One such case recently came to us, where Suresh (name changed) was deceived by an advisor and suffered heavy losses.
Fortunately, in this case, the victim contacted our team in time, and with our support, he was able to recover nearly 50% of his losses.

How It All Started
Suresh received a call from Trade Wealth, claiming to be a SEBI-registered advisory specializing in stock options. To gain his trust, they gave him a demo trade, where he earned about ₹1,000 profit.
Soon after, they pressured him to register for their services. On seeing his portfolio in a negative of ₹30,000, they assured him that with their guidance, he could make daily profits.
Suresh was asked to pay ₹10,000 initially, after which they conducted 1–2 trades that failed to yield any results.
The advisory then demanded the full payment of fees, promising ₹1 lakh guaranteed profit if he complied.
Misleadingly, they:
- Forced him into trades.
- Collected ₹75,000 as fees.
- Made him hold risky positions without any stop loss.
- Even gave him commodity tips despite no margin in his account.
One particular trade – a 72 call option sold at 23 – was held the entire month without proper risk management.
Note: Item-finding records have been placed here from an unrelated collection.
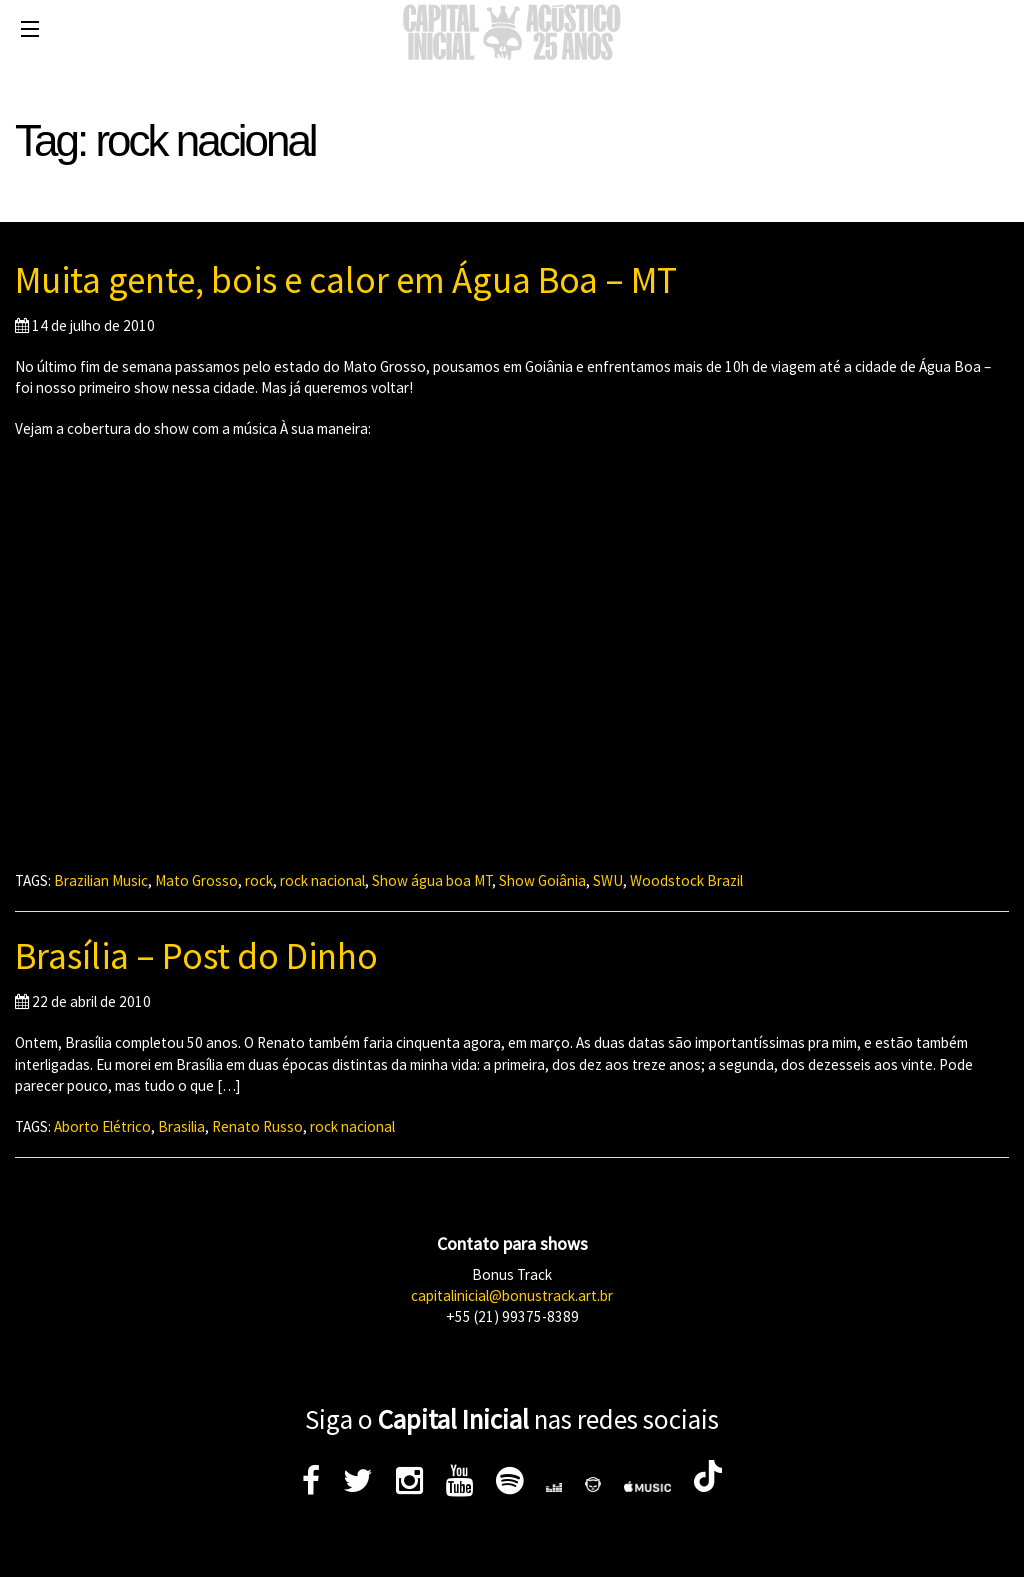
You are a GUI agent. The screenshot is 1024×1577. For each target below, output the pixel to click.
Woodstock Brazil (686, 880)
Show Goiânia (542, 880)
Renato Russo (257, 1126)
Eventually, it became zero, leaving him with a ₹1,00,000 trading loss in addition to the high fees.
Violations of SEBI Rules
Despite being registered, the advisory clearly violated SEBI’s regulations, which prohibit:
- Promising or guaranteeing profits.
- Forcing clients to pay extra fees.
- Advising trades without proper stop loss or risk management.
- Giving services unsuitable for the client’s profile (e.g., commodity tips without margin).
- Charging high fees without transparency.
Unfortunately, like many retail investors, Suresh was unaware of these rights and rules.
How Our Team Stepped In?
By the time Suresh reached us, his total loss had crossed ₹1.75 lakh (₹75,000 fees + ₹1,00,000 trading loss).
Our team carefully documented all proofs – calls, emails, and trading records – and initiated a formal complaint on the SEBI SCORES portal.
After months of follow-ups and direct communication with both SEBI and the advisory, we managed to secure a partial recovery.
- Total Fees Paid: ₹75,000
- Trading Loss: ₹1,00,000
- Total Loss: ₹1,75,000+
- Recovery Secured: ₹50,000
- 1st Instalment: ₹35,000 (received)
- 2nd Instalment: ₹15,000 (pending)
A Recovery with a Lesson
While Suresh could not recover his entire loss, getting back ₹50,000 was a meaningful success in a case where most victims usually end up empty-handed.
This case highlights key lessons for all traders and investors:
- Registration doesn’t guarantee ethics – check track record and reviews too.
- Guaranteed profits = biggest red flag.
- Always use the SEBI SCORES portal in case of disputes.
- Keep every piece of evidence – it makes recovery possible.
Thanks to persistence and the right approach, Suresh was able to recover part of his losses and regain confidence in the regulatory system.